HE runs a tough school, Wayne Bennett.
Just ask Matt Hilder, who was wearing a polo shirt and track pants last night when his Knights teammates ran out onto AAMI Park to play the Melbourne Storm.
A first-grade mainstay since he arrived in Newcastle in 2008, Hilder was named as 18th man this week.
He helped collect the balls after last night’s warm-up and retired to the role of spectator once play kicked off.
Hilder will never be a high-profile player, but his blue-collar contributions over the past five seasons should not be underestimated. Like Billy Peden, Marc Glanville and Paul Marquet before him, Hilder is the type of quiet achiever who embodies the philosophy of founding Knights coach Allan McMahon: ‘‘Be the man everyone else wants to play alongside.’’
Since joining the Knights the 29-year-old utility forward has played in 89 NRL games and rarely handed in a poor performance.
Only Richie Fa’aoso (95) and Jarrod Mullen (90) have featured more often.
In that time he has made more tackles – 3109 at last count – than any other Newcastle player.
He was the club’s 2010 player of the year and has twice won the coveted players’ player award.

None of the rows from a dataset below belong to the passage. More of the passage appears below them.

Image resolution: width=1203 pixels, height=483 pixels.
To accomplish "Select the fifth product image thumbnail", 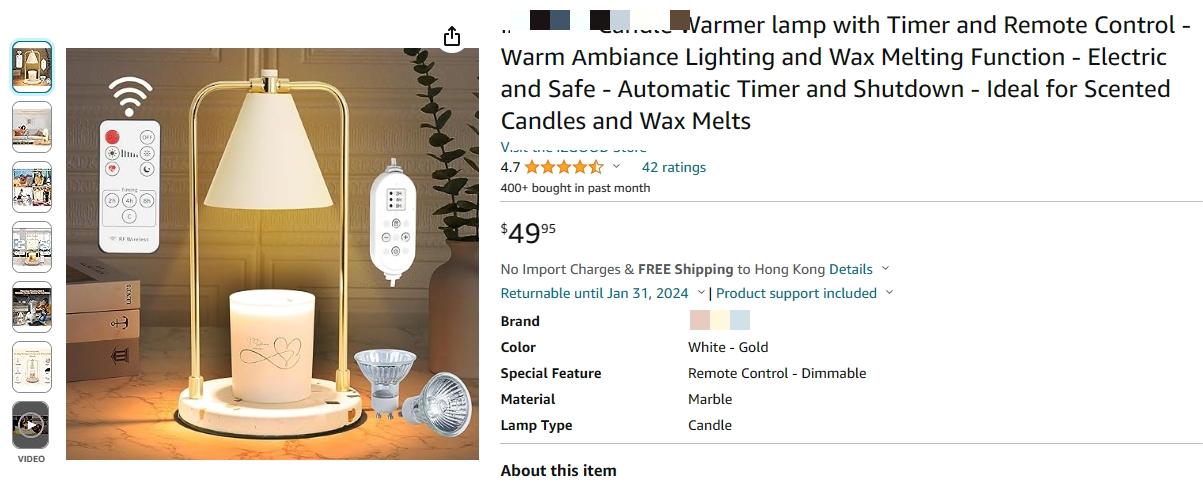I will pos(32,307).
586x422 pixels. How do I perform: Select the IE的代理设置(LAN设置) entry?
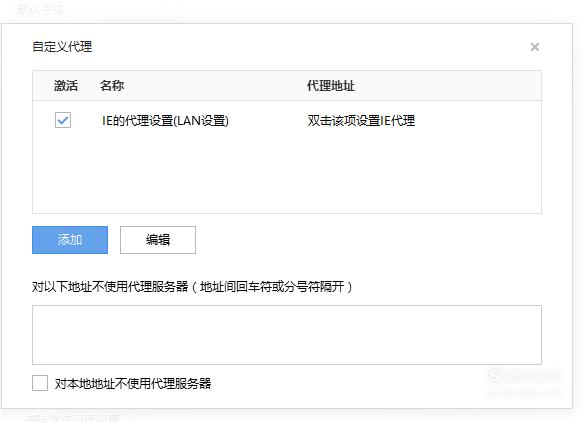(x=165, y=121)
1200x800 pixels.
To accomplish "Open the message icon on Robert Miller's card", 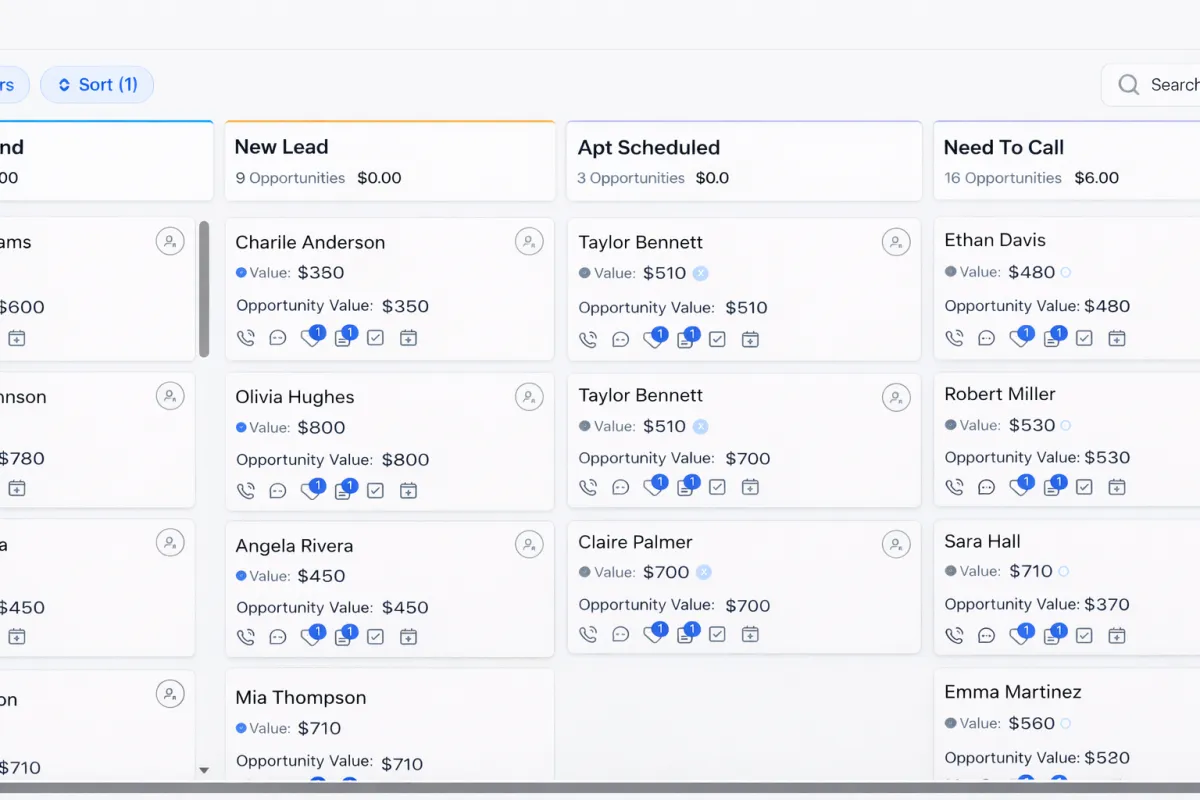I will 987,487.
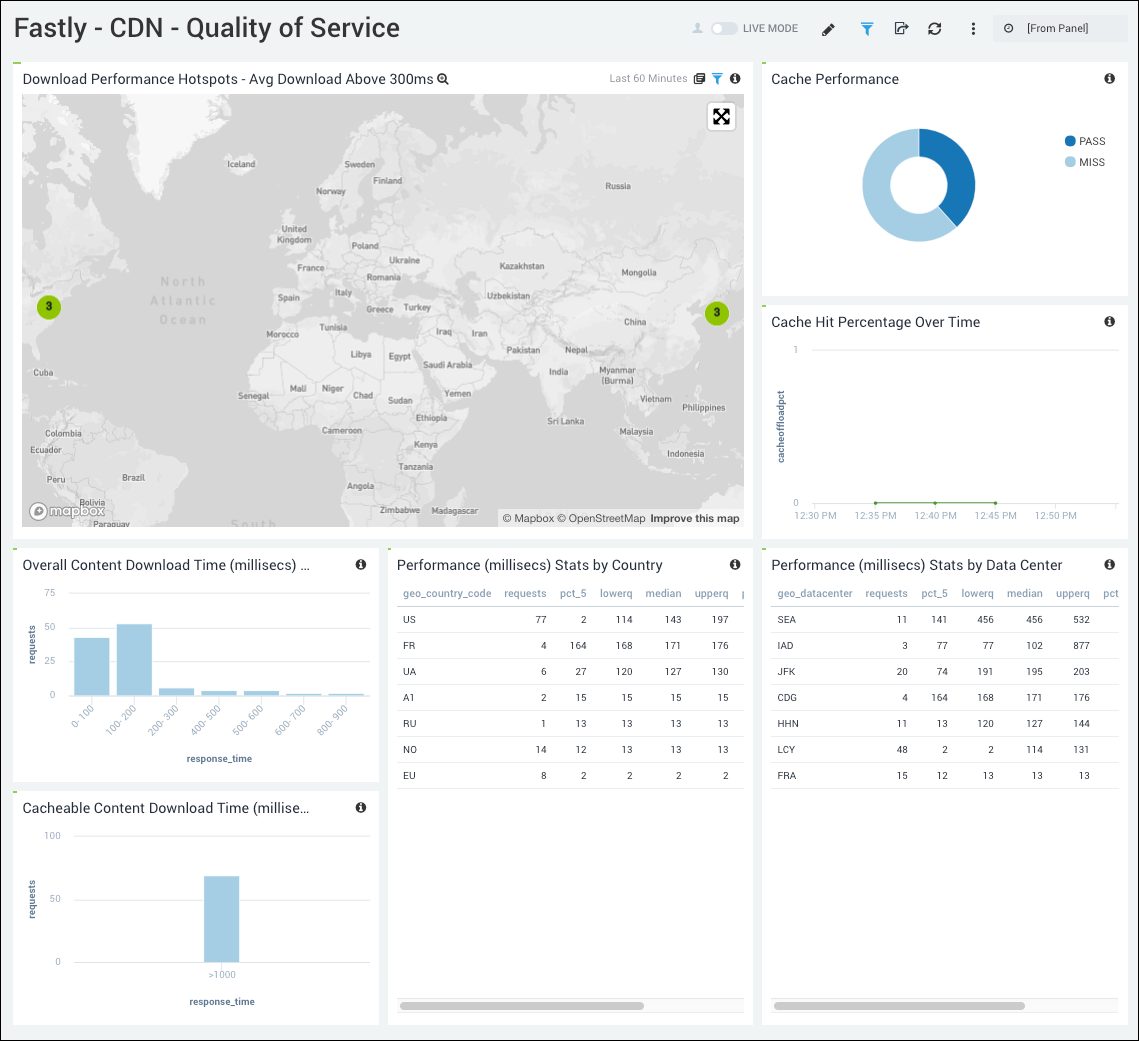The height and width of the screenshot is (1041, 1139).
Task: Open the three-dot dashboard menu
Action: pyautogui.click(x=973, y=28)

Under previous coaches Brian Smith and Rick Stone, he was invariably one of the first men picked, so last night’s omission represented a significant juncture in his career.
Hilder is no rookie trying to establish himself in first grade. He is a veteran of a decade and 189 games in the NRL.
And while this setback will have disappointed him, he is an unflappable character and straight shooter who would no doubt admit he has not put his best foot forward this season.
Circumstances, admittedly, have conspired against him.
Hilder is at his most valuable when he starts a match and plays the full 80 minutes, often getting through 40 or 50 tackles and whatever hit-ups are required. He relishes a gruelling workload.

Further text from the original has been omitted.